At Knoxville’s Fanboy Expo, Andrew and Kinsey did an impromptu interview with the man, the myth, the legend, Henry Thomas!
You may know him from “E.T.” but later this year, he will appear in a Netflix series “The Haunting of Hill House.”
Let us know what you think!
How has it been reuniting with your former cast-mates this weekend?
It’s great. I’ve been friends with Robert McNaughton ever since we filmed “E.T.”, so these conventions are actually a great excuse for us to get to hang out.
An interesting thing at the “E.T.” Q&A yesterday was all of the young kids asking questions. Does it surprise you that “E.T.” continues to attract a new audience?
It does surprise me. I’ve done over sixty something movies. I’ve done so many films and they disappear and people forget them. The ones you think that are gonna stick, never do. It’s been a real blessing because people will always remember “E.T.” and they love it.
There’s a famous video from your audition for “E.T.” You do the scene where you burst into tears and Spielberg basically gives you the job on the spot. Do you remember how you were able to get to that emotional state?
Oh yeah. Even then Spielberg had this onus about him and some heat to his name. He was successful. If somebody said Steven Spielberg wants you to read for them, it was a big deal. I think it was not really technical skill. It was mostly fear at that point in my life.
Another great director you worked with in the 80s was the late Miloš Forman in “Valmont.” Do you have any memories of what it was like working with him?
Miloš was great. I was frightened of him as well. This was during the days before video assist, so there was no playback. Miloš would sit directly underneath the lens of the camera and he habitually smoked two cigars a day. He carried them in a little leather case in his front pocket. But when he would watch you underneath the camera, you couldn’t help but notice him. It was kinda distracting at first because he was so into it: his face would come alive after he would call action. He really hated to be on set. He loved to be in the editing room and he wasn’t very kind to actors. His demeanor on set was very gruff. He wanted it his way and that was it. If you could deliver that without too much hassle, then it was no big deal.

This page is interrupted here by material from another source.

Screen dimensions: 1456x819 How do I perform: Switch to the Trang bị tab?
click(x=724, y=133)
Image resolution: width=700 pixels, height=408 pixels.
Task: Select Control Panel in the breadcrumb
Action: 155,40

That sounds nerve wracking.
But it was great. He’s a brilliant director and I was so sad to hear of his passing.
Another movie I (Andrew) love that is actually turning 15 this year is “11:14.” Do you have any fun anecdotes from filming that?
I love that film. I thought it was so amazing. I was just so sad that it got lost in a studio kerfuffle, but it’s nice that people can get it on DVD and everything now.
How did the opportunity to be in “Dear John” come about for you? I (Kinsey) love that book and the movie.
I auditioned for “Dear John” and Lasse Hallström liked me and brought me back.
Have you read the book?
I have not read the book, but I did meet Nicholas Sparks when he came to the set. I think that guy has the whole market cornered for the rest of his life. He’s got the formula. He can jerk your heartstrings.
I recently saw you in “Gerald’s Game” and thought you were great. Was it difficult to get into the headspace of such a dark character?
It’s no fun to play people like that. I mean, it’s fun in theory, but you know when you’re on set, it’s just emotionally difficult to do because I don’t like sexualizing young girls.
That’s a good thing! Since we are at Fanboy Expo, is there anything you consider yourself to be a fanboy of?
Star Wars. I saw Star Wars in the theater when it came out. I was five and it just blew my mind.
Do you have any upcoming projects you’d like to talk about?
Yes! I have a series on Netflix coming out around Halloween called “The Haunting of Hill House” and it’s a ten episode series directed by Mike Flanagan who I worked with on “Gerald’s Game” and “Ouija.” I’ve collaborated with him on the last three or four projects I’ve worked on and it’s great.